Re: ICU_LOCALE set database default icu collation but not working as intended. - Mailing list pgsql-hackers

From jian he
Subject Re: ICU_LOCALE set database default icu collation but not working as intended.
Date
Msg-id CACJufxExp4mYBrwzCO9P=keyKgAVyTnqxMbuw=v_=FX1sugzkg@mail.gmail.com
Whole thread Raw
In response to Re: ICU_LOCALE set database default icu collation but not working as intended.  ("Daniel Verite" <daniel@manitou-mail.org>)
Responses Re: ICU_LOCALE set database default icu collation but not working as intended.
List pgsql-hackers
Hi, here are some other trigger cases.

CREATE DATABASE dbicu3 LOCALE_PROVIDER icu LOCALE 'en_US.UTF-8'
    ICU_LOCALE 'en-u-kr-latn-digit-kf-upper-kn-true' TEMPLATE 'template0';
CREATE DATABASE dbicu4 LOCALE_PROVIDER icu LOCALE 'en_US.UTF-8'
    ICU_LOCALE 'en-u-kr-latn-digit-kn-true' TEMPLATE 'template0';
--mistake
CREATE DATABASE dbicu5 LOCALE_PROVIDER icu LOCALE 'en_US.UTF-8'
    ICU_LOCALE 'en-u-kr-latn-digit-kr-upper' TEMPLATE 'template0';
CREATE DATABASE dbicu6 LOCALE_PROVIDER icu LOCALE 'en_US.UTF-8'
    ICU_LOCALE 'en-u-kr-latn-digit-kf-upper' TEMPLATE 'template0';

--same script applies to dbicu3, dbicu4, dbicu5, dbicu6.

════════════════

SET TASKS ->
[1] Decide whether each statement below agrees with the mailing list post. Answer yes or no for each, and quote the words of the post that decide it.
(a) The message was posted to the pgsql-hackers list.
(b) The database dbicu4 is created from template1.
(c) The post says the same script applies to dbicu3, dbicu4, dbicu5 and dbicu6.
[2] Reproduce the part of the mailing list post starting at "From jian he" and ending at "other trigger cases.", renaming "pgsql-hackers" to "pgsql-general" throughout.

COLLECTED DATA ->
════════════════

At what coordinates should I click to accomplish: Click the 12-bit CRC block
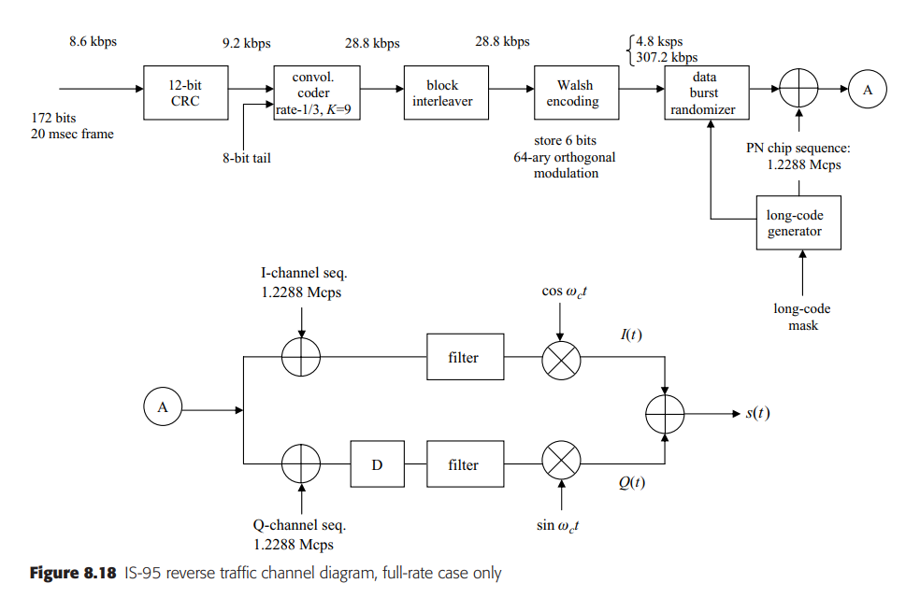pyautogui.click(x=185, y=93)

════════════════

RESULTS FOR EACH TASK ->
[1]
(a) Yes: "List pgsql-hackers"
(b) No: "ICU_LOCALE 'en-u-kr-latn-digit-kn-true' TEMPLATE 'template0';"
(c) Yes: "--same script applies to dbicu3, dbicu4, dbicu5, dbicu6."

[2]
From jian he
Subject Re: ICU_LOCALE set database default icu collation but not working as intended.
Date
Msg-id CACJufxExp4mYBrwzCO9P=keyKgAVyTnqxMbuw=v_=FX1sugzkg@mail.gmail.com
Whole thread Raw
In response to Re: ICU_LOCALE set database default icu collation but not working as intended.  ("Daniel Verite" <daniel@manitou-mail.org>)
Responses Re: ICU_LOCALE set database default icu collation but not working as intended.
List pgsql-general
Hi, here are some other trigger cases.